Exercise requirements:
Present every line of the data below as a Markdown table with the columns "No." and "Line," numbering the rows consecutively and omitting blank lines.

BEGIN Data for the task

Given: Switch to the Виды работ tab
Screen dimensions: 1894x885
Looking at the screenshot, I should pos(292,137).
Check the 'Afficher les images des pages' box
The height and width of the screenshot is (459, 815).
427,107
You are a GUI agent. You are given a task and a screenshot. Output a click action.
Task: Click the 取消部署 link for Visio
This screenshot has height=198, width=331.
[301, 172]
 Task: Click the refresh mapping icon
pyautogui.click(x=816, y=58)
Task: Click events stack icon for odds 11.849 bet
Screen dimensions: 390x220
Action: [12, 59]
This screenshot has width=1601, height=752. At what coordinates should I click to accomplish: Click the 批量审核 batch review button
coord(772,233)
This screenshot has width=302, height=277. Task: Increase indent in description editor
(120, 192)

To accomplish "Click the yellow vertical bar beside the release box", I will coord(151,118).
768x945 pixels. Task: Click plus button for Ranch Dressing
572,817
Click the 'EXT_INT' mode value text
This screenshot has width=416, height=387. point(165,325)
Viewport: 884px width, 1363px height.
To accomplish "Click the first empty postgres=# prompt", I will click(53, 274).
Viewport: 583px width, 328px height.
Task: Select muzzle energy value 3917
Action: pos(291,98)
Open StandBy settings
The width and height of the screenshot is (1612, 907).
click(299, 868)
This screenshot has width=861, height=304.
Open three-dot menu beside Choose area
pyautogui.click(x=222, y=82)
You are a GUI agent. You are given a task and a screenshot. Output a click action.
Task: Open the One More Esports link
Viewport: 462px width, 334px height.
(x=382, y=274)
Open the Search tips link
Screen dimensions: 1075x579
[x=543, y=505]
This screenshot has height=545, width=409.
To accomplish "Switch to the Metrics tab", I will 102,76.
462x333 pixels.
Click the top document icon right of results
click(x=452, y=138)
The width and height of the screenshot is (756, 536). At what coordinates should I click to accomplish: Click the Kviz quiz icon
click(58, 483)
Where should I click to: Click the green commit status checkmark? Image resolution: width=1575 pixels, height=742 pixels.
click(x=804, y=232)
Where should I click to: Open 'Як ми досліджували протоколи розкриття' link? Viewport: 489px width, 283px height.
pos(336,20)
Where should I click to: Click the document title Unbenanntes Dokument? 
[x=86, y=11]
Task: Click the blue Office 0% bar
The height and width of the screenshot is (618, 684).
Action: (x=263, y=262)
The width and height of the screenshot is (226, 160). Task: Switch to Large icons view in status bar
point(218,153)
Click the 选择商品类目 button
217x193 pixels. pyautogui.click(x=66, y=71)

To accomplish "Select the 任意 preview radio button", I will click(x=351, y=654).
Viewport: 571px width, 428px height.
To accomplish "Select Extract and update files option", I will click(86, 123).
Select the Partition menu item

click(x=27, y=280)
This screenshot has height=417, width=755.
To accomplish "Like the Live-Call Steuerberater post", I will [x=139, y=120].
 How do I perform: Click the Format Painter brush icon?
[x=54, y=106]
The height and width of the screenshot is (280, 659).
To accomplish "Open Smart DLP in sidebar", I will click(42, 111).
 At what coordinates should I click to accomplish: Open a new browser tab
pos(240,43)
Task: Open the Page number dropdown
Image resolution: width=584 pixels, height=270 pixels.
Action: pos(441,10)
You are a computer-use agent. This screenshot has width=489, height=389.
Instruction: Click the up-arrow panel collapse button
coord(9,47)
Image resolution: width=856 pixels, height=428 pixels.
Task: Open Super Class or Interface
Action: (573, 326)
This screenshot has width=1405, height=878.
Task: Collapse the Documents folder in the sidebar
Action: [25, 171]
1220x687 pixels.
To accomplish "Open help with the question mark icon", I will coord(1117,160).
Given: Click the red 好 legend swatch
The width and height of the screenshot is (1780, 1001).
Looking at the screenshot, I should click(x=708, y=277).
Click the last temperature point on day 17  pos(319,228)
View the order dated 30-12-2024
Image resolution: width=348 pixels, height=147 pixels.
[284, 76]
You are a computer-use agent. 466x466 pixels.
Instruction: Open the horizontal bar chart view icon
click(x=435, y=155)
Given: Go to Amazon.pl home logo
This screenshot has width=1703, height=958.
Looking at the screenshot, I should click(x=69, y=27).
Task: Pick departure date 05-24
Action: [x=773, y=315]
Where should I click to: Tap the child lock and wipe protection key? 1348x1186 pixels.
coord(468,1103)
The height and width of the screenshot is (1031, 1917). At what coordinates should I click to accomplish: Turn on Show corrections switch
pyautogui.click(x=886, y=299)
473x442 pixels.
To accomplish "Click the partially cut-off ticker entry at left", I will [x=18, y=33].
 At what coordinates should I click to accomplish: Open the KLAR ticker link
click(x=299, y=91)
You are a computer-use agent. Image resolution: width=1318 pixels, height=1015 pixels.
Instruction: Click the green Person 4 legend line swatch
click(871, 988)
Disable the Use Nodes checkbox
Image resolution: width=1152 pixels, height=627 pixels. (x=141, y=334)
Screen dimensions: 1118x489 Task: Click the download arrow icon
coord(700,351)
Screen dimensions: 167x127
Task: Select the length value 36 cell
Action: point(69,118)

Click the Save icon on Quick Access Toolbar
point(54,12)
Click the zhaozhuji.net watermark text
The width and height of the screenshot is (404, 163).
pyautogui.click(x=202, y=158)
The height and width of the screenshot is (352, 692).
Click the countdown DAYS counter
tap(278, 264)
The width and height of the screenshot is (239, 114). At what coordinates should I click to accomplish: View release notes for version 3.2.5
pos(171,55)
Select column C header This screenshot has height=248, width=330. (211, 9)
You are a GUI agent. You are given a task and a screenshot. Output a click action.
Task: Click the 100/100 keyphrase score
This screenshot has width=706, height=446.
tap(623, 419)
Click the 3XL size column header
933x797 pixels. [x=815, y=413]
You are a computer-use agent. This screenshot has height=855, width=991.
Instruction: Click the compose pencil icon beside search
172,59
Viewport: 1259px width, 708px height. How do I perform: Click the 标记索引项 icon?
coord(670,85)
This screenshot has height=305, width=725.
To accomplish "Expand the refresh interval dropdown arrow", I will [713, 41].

END Data for the task

Output of the exercise:
| No. | Line |
|---|---|
| 1 | Given: Switch to the Виды работ tab |
| 2 | Screen dimensions: 1894x885 |
| 3 | Looking at the screenshot, I should pos(292,137). |
| 4 | Check the 'Afficher les images des pages' box |
| 5 | The height and width of the screenshot is (459, 815). |
| 6 | 427,107 |
| 7 | You are a GUI agent. You are given a task and a screenshot. Output a click action. |
| 8 | Task: Click the 取消部署 link for Visio |
| 9 | This screenshot has height=198, width=331. |
| 10 | [301, 172] |
| 11 |  Task: Click the refresh mapping icon |
| 12 | pyautogui.click(x=816, y=58) |
| 13 | Task: Click events stack icon for odds 11.849 bet |
| 14 | Screen dimensions: 390x220 |
| 15 | Action: [12, 59] |
| 16 | This screenshot has width=1601, height=752. At what coordinates should I click to accomplish: Click the 批量审核 batch review button |
| 17 | coord(772,233) |
| 18 | This screenshot has width=302, height=277. Task: Increase indent in description editor |
| 19 | (120, 192) |
| 20 | To accomplish "Click the yellow vertical bar beside the release box", I will coord(151,118). |
| 21 | 768x945 pixels. Task: Click plus button for Ranch Dressing |
| 22 | 572,817 |
| 23 | Click the 'EXT_INT' mode value text |
| 24 | This screenshot has width=416, height=387. point(165,325) |
| 25 | Viewport: 884px width, 1363px height. |
| 26 | To accomplish "Click the first empty postgres=# prompt", I will click(53, 274). |
| 27 | Viewport: 583px width, 328px height. |
| 28 | Task: Select muzzle energy value 3917 |
| 29 | Action: pos(291,98) |
| 30 | Open StandBy settings |
| 31 | The width and height of the screenshot is (1612, 907). |
| 32 | click(299, 868) |
| 33 | This screenshot has width=861, height=304. |
| 34 | Open three-dot menu beside Choose area |
| 35 | pyautogui.click(x=222, y=82) |
| 36 | You are a GUI agent. You are given a task and a screenshot. Output a click action. |
| 37 | Task: Open the One More Esports link |
| 38 | Viewport: 462px width, 334px height. |
| 39 | (x=382, y=274) |
| 40 | Open the Search tips link |
| 41 | Screen dimensions: 1075x579 |
| 42 | [x=543, y=505] |
| 43 | This screenshot has height=545, width=409. |
| 44 | To accomplish "Switch to the Metrics tab", I will 102,76. |
| 45 | 462x333 pixels. |
| 46 | Click the top document icon right of results |
| 47 | click(x=452, y=138) |
| 48 | The width and height of the screenshot is (756, 536). At what coordinates should I click to accomplish: Click the Kviz quiz icon |
| 49 | click(58, 483) |
| 50 | Where should I click to: Click the green commit status checkmark? Image resolution: width=1575 pixels, height=742 pixels. |
| 51 | click(x=804, y=232) |
| 52 | Where should I click to: Open 'Як ми досліджували протоколи розкриття' link? Viewport: 489px width, 283px height. |
| 53 | pos(336,20) |
| 54 | Where should I click to: Click the document title Unbenanntes Dokument?  |
| 55 | [x=86, y=11] |
| 56 | Task: Click the blue Office 0% bar |
| 57 | The height and width of the screenshot is (618, 684). |
| 58 | Action: (x=263, y=262) |
| 59 | The width and height of the screenshot is (226, 160). Task: Switch to Large icons view in status bar |
| 60 | point(218,153) |
| 61 | Click the 选择商品类目 button |
| 62 | 217x193 pixels. pyautogui.click(x=66, y=71) |
| 63 | To accomplish "Select the 任意 preview radio button", I will click(x=351, y=654). |
| 64 | Viewport: 571px width, 428px height. |
| 65 | To accomplish "Select Extract and update files option", I will click(86, 123). |
| 66 | Select the Partition menu item |
| 67 | click(x=27, y=280) |
| 68 | This screenshot has height=417, width=755. |
| 69 | To accomplish "Like the Live-Call Steuerberater post", I will [x=139, y=120]. |
| 70 |  How do I perform: Click the Format Painter brush icon? |
| 71 | [x=54, y=106] |
| 72 | The height and width of the screenshot is (280, 659). |
| 73 | To accomplish "Open Smart DLP in sidebar", I will click(42, 111). |
| 74 |  At what coordinates should I click to accomplish: Open a new browser tab |
| 75 | pos(240,43) |
| 76 | Task: Open the Page number dropdown |
| 77 | Image resolution: width=584 pixels, height=270 pixels. |
| 78 | Action: pos(441,10) |
| 79 | You are a computer-use agent. This screenshot has width=489, height=389. |
| 80 | Instruction: Click the up-arrow panel collapse button |
| 81 | coord(9,47) |
| 82 | Image resolution: width=856 pixels, height=428 pixels. |
| 83 | Task: Open Super Class or Interface |
| 84 | Action: (573, 326) |
| 85 | This screenshot has width=1405, height=878. |
| 86 | Task: Collapse the Documents folder in the sidebar |
| 87 | Action: [25, 171] |
| 88 | 1220x687 pixels. |
| 89 | To accomplish "Open help with the question mark icon", I will coord(1117,160). |
| 90 | Given: Click the red 好 legend swatch |
| 91 | The width and height of the screenshot is (1780, 1001). |
| 92 | Looking at the screenshot, I should click(x=708, y=277). |
| 93 | Click the last temperature point on day 17  pos(319,228) |
| 94 | View the order dated 30-12-2024 |
| 95 | Image resolution: width=348 pixels, height=147 pixels. |
| 96 | [284, 76] |
| 97 | You are a computer-use agent. 466x466 pixels. |
| 98 | Instruction: Open the horizontal bar chart view icon |
| 99 | click(x=435, y=155) |
| 100 | Given: Go to Amazon.pl home logo |
| 101 | This screenshot has width=1703, height=958. |
| 102 | Looking at the screenshot, I should click(x=69, y=27). |
| 103 | Task: Pick departure date 05-24 |
| 104 | Action: [x=773, y=315] |
| 105 | Where should I click to: Tap the child lock and wipe protection key? 1348x1186 pixels. |
| 106 | coord(468,1103) |
| 107 | The height and width of the screenshot is (1031, 1917). At what coordinates should I click to accomplish: Turn on Show corrections switch |
| 108 | pyautogui.click(x=886, y=299) |
| 109 | 473x442 pixels. |
| 110 | To accomplish "Click the partially cut-off ticker entry at left", I will [x=18, y=33]. |
| 111 |  At what coordinates should I click to accomplish: Open the KLAR ticker link |
| 112 | click(x=299, y=91) |
| 113 | You are a computer-use agent. Image resolution: width=1318 pixels, height=1015 pixels. |
| 114 | Instruction: Click the green Person 4 legend line swatch |
| 115 | click(871, 988) |
| 116 | Disable the Use Nodes checkbox |
| 117 | Image resolution: width=1152 pixels, height=627 pixels. (x=141, y=334) |
| 118 | Screen dimensions: 1118x489 Task: Click the download arrow icon |
| 119 | coord(700,351) |
| 120 | Screen dimensions: 167x127 |
| 121 | Task: Select the length value 36 cell |
| 122 | Action: point(69,118) |
| 123 | Click the Save icon on Quick Access Toolbar |
| 124 | point(54,12) |
| 125 | Click the zhaozhuji.net watermark text |
| 126 | The width and height of the screenshot is (404, 163). |
| 127 | pyautogui.click(x=202, y=158) |
| 128 | The height and width of the screenshot is (352, 692). |
| 129 | Click the countdown DAYS counter |
| 130 | tap(278, 264) |
| 131 | The width and height of the screenshot is (239, 114). At what coordinates should I click to accomplish: View release notes for version 3.2.5 |
| 132 | pos(171,55) |
| 133 | Select column C header This screenshot has height=248, width=330. (211, 9) |
| 134 | You are a GUI agent. You are given a task and a screenshot. Output a click action. |
| 135 | Task: Click the 100/100 keyphrase score |
| 136 | This screenshot has width=706, height=446. |
| 137 | tap(623, 419) |
| 138 | Click the 3XL size column header |
| 139 | 933x797 pixels. [x=815, y=413] |
| 140 | You are a computer-use agent. This screenshot has height=855, width=991. |
| 141 | Instruction: Click the compose pencil icon beside search |
| 142 | 172,59 |
| 143 | Viewport: 1259px width, 708px height. How do I perform: Click the 标记索引项 icon? |
| 144 | coord(670,85) |
| 145 | This screenshot has height=305, width=725. |
| 146 | To accomplish "Expand the refresh interval dropdown arrow", I will [713, 41]. |